On the other hand, we observed a different pattern of interaction regarding academic language. In this case, the ESL group tended to use more academic phrases in speaking compared to writing, even outnumbering the EFL group’s usage of academic phrases in both written and spoken production. This outcome might be attributed to the ESL group’s language experience, reflecting the influence of their exposure to a significant amount of written and auditory input on a daily basis. It is widely assumed that ESL learners have substantial exposure to both written and spoken language in their everyday lives (Barrot and Gabinete 2021; Tarnopolsky 2000). In some cases, ESL learners may have greater exposure to spoken language, extensively used in various social contexts, compared to written language, which is primarily employed in classroom settings. The ESL group in our study demonstrated a higher use of academic language in spoken production, presumably because they had encountered academic language in diverse social contexts and had numerous opportunities to use it in oral communication.

6.3 Implications of the findings

The findings of the current study, demonstrating the robust effect of modality and its interaction with L2 learning experience in lexical sophistication, contribute novel evidence to the existing literature in the field of L2 lexical production. The previously attested effect of modality has primarily focused on lexical complexity measures such as the number of word tokens and types (e.g., Kormos 2014; Vasylets et al. 2017). While these indices provide useful information with respect to the breadth of L2 vocabulary knowledge (i.e., how many different words one can produce), more in-depth, finer-grained analyses of L2 lexical knowledge may require additional information, such as lexical sophistication, which informs learners’ frequency-based usage of words (Crossley et al. 2016). Our findings thus expand and refine previous work by demonstrating that the degree of L2 lexical sophistication is closely aligned with the usage-based factors related to learners’ language experience, such as modality and L2 learning context. Future research exploring the relationship between L2 learners’ lexical sophistication and the amount of input they receive will advance our understanding of the role of language input in L2 lexical development.

The present study provides empirical evidence supporting the usage-based approach to L2 acquisition (Bybee 2008; Ellis 2006). As outlined earlier, this approach places significant emphasis on the role of L2 experiences in the development of lexical sophistication. Based on this approach, we predicted that the ESL group, benefiting from frequent exposure to words in natural settings, would exhibit a higher level of lexical sophistication compared to the EFL learners, who primarily acquired vocabulary in instructional settings. Consistent with this prediction, our findings furnish evidence of the effect of learning contexts in several lexical sophistication indices. It appears that the ESL learners, through their repeated use of words in diverse contexts, enhanced their ability to process and retrieve words, leading to the use of sophisticated vocabulary during both writing and speaking tasks. In contrast, the EFL learners may have encountered challenges in efficiently entrenching vocabulary knowledge, potentially impeding their ability to produce sophisticated words. Notably, the EFL learners’ restricted experience with spoken language may have contributed to their reduced degree of lexical sophistication in spoken production compared to written production. While these results align with the usage-based approach, further research is required to generalize these findings by exploring the effect of L2 experiences on different aspects of lexical knowledge among learners with diverse L2 learning histories and backgrounds.

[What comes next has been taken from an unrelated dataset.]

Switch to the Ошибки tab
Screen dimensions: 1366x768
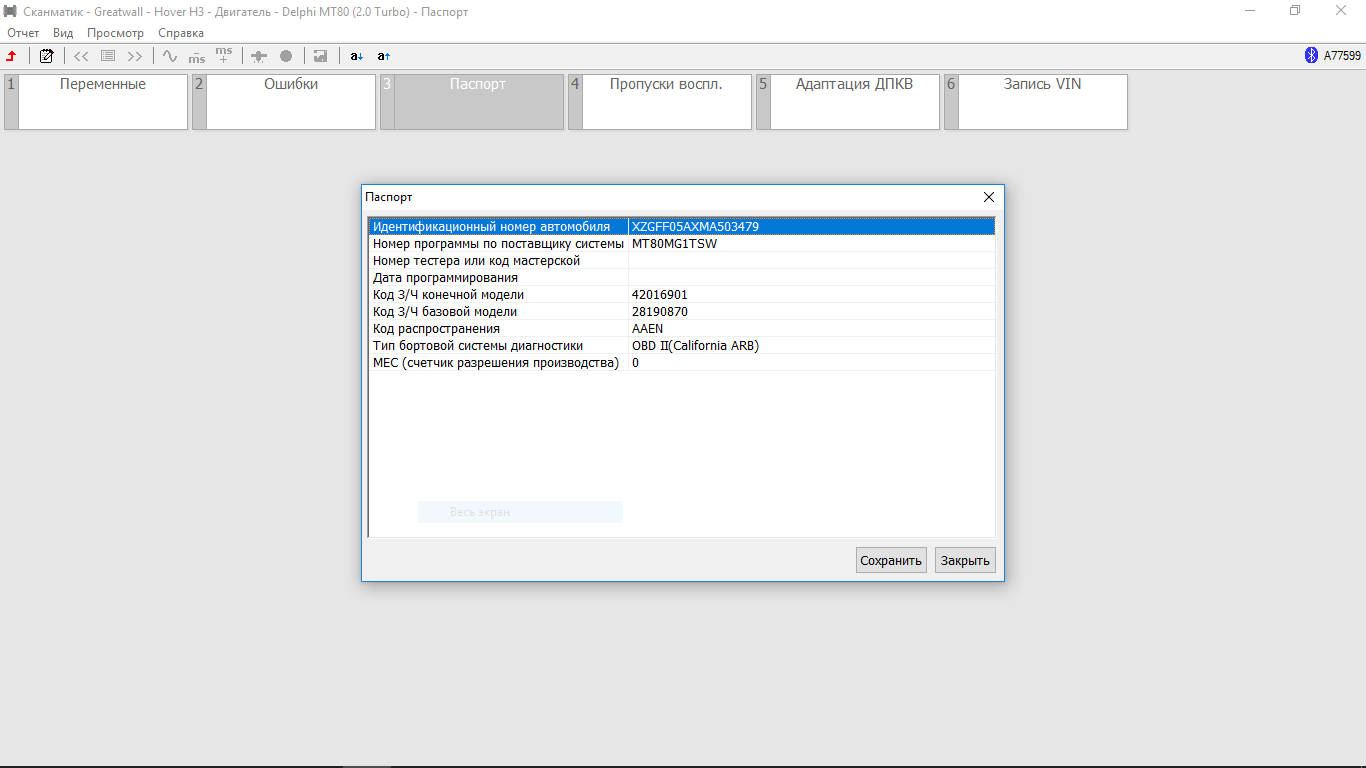[x=290, y=85]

6.4 Limitations and suggestions for further work

We acknowledge some limitations that need to be addressed in future research. First, although we controlled for several factors influencing L2 vocabulary use, such as L2 proficiency, genre, and topics, the written and speech samples we analyzed did not come from a homogeneous group, raising the possibility that individual differences might have affected the results. Future studies should address this concern by analyzing written and spoken texts produced by the same learner group to provide a clearer confirmation of the effect of modality.

An additional concern is raised regarding the potential influence of the learners’ L1. As a reviewer pointed out, the learners within the EFL and ESL groups originated from different regions. Given this diversity, we conducted additional analyses where we included the learners’ region as a random factor in our models. However, the model outcomes consistently showed similar results across all the analyzed indices, suggesting that the learners’ region did not significantly affect the observed effects of modality and learning contexts. Nevertheless, it is important to note that this approach does not consider the specific influence of the learners’ individual L1, which can significantly influence L2 production (e.g., Lu and Ai 2015). To address this concern, future studies should incorporate information about the learners’ specific L1 and examine how this factor interacts with modality and learning contexts in shaping L2 lexical sophistication.

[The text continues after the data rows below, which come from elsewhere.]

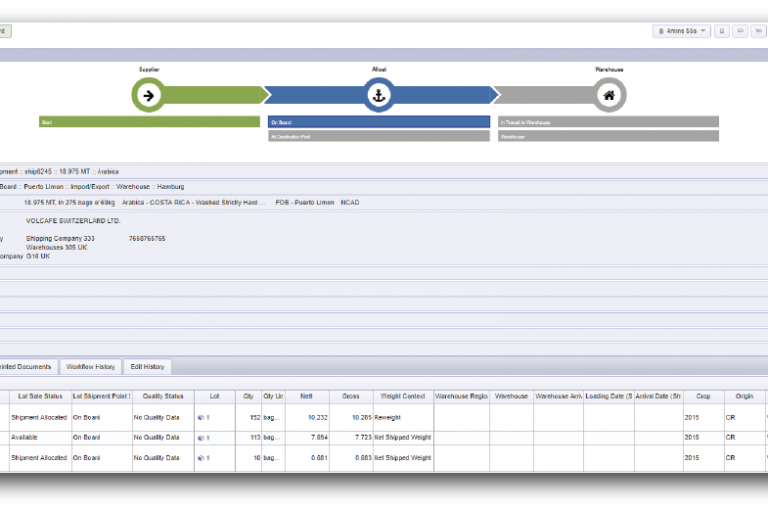Screen dimensions: 768x512
Task: Open the 4mins 55s lock timer dropdown
Action: pyautogui.click(x=681, y=31)
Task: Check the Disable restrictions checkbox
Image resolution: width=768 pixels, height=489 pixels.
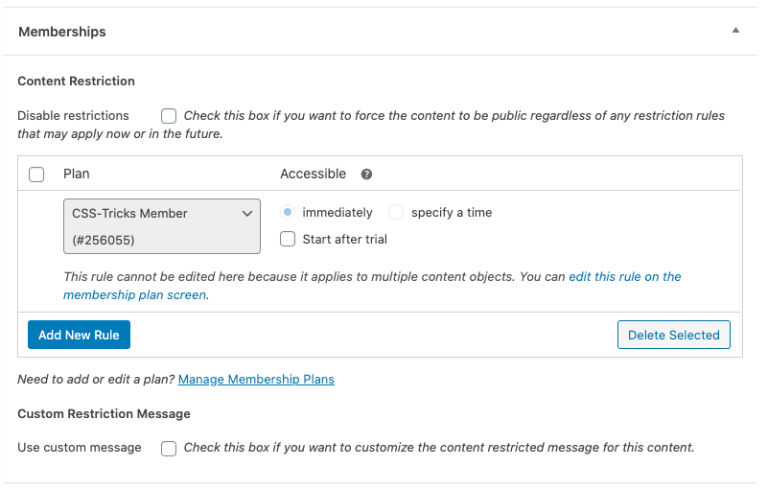Action: pos(169,116)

In addition, there is a concern regarding the notable difference in the number of words between the written and spoken data. The unbalanced data size reflects the inherently more challenging nature of speaking compared to writing. As pointed out by a reviewer, this disparity could potentially impact the validity of comparisons between these two corpora and introduce biases into the analysis. To address this concern, it is crucial to explore methods that can either balance the data or account for these differences. For instance, future research could consider providing task instructions that limit the number of words in written production, thereby aligning it more closely with the word counts in spoken production.

Another limitation is related to our selection of the ESL and EFL groups. Despite the variable nature of L2 learning experiences, our sample populations were confined to learners in EFL and ESL contexts. While we identified a robust interaction of L2 learning contexts and modality within this specific classification, these learner groups offer a limited representation of L2 learners. Therefore, future work should capture individual variation in language learning experiences by considering individuals’ L2 learning profiles such as the amount of input they receive in diverse contexts.

Furthermore, the exclusive focus on a single topic (i.e., part-time job) in our dataset may have restricted the learners’ specific vocabulary, potentially affecting the outcomes. To enhance the flexibility in vocabulary selection, future studies should involve learner data derived from diverse prompts.

In addition, we recognize a limitation in our study related to the proficiency levels of our participants. In the ICNALE data, students were categorized into different proficiency groups primarily based on their scores in a vocabulary size test. As this test assesses participants’ vocabulary sizes rather than their overall proficiency, students in the same proficiency level may exhibit similar lexical abilities, possibly obscuring variations in lexical sophistication among them. To address this issue, further research should recruit participants with their proficiency fully controlled based on standardized test scores.

7 Conclusions

The current study demonstrates a robust effect of modality and its interplay with L2 learning contexts on the assessment of L2 lexical sophistication. By going beyond traditional lexical measures, this research provides novel insights into the intricate dynamics of L2 lexical production. Moreover, our findings align with the usage-based approach, underscoring the pivotal role of L2 experiences. To advance our understanding of L2 lexical development, future investigations should address concerns related to data homogeneity, L1 influence, and disparities in sample size while exploring diverse linguistic dimensions.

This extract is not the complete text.